L’autre argument, dérivé du premier, c’est que la classe ouvrière, sur toute la planète, a été frappée et restructurée en une nouvelle division internationale du travail et du marché. En tant que sujet historique, la classe ouvrière a passé à un second plan et sa place a été prise par des mouvements populaires inter-classes très divers comme le mouvement indigéniste, les paysans, le mouvement antimondialiste, les masses hétérogènes des grandes villes ou les mouvements des indignés de ces dernières années. La fin de la classe ouvrière a été proclamée en odes homériques par de nombreux intellectuels comme Negri qui a remplacé le sujet classe par le sujet multitude. Mais la réalité s’est finalement imposée peu à peu et de ce qui passait pour la disparition du prolétariat industriel on a passé à une réorganisation et relocalisation au niveau mondial, où la Chine, l’Inde ou les pays émergents comme le Brésil, se sont convertis dans les grandes fabriques du monde.

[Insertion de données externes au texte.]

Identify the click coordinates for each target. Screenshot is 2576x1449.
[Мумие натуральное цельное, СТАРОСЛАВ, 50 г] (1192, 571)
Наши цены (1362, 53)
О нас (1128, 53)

Ce qui est une autre chose, c’est la situation de cette grande masse d’«esclaves modernes», son niveau de conscience et d’organisation, comme des millions de salarié·e·s du Premier Monde qui chaque jour survivent dans des conditions plus précaires. Confondre l’existence des classes avec la «formation de la classe» (comme dirait E.P. Thomson), c’est une erreur qui peut nous conduire à perdre le Nord, le Sud, l’Est et l’Ouest. Les classes sociales sont la matière première sur laquelle se basent les principaux projets politiques. Qu’ils soient de gauche ou de droite, qu’ils soient plébéiens ou bourgeois.
Nous devons faire la différence entre la centralité temporelle du processus historique et les conditions matérielles sur lesquelles nous basons une stratégie de transformation sociale. La contradiction inhérente (et non pas contingente comme l’affirme Iñigo Errejón) dans cette société capitaliste reste celle entre le capital et le travail. C’est là quelque chose qui est très clair pour les classes dominantes depuis que le néolibéralisme est devenu le projet central d’une classe contre les autres, depuis la fin des années 1970 à aujourd’hui. C’est indiscutable, tant au niveau objectif qu’au niveau subjectif, que la classe au pouvoir a une pleine conscience qu’elle se trouve dans une guerre de classes dans laquelle elle a l’avantage (voir à ce sujet les déclarations de Warren Buffet : «Il y a une lutte des classes, évidemment, mais c’est ma classe, la classe des riches qui a mené la lutte. Et nous sommes en train de gagner»). Pourquoi leur faire cadeau de cette initiative à eux exclusivement?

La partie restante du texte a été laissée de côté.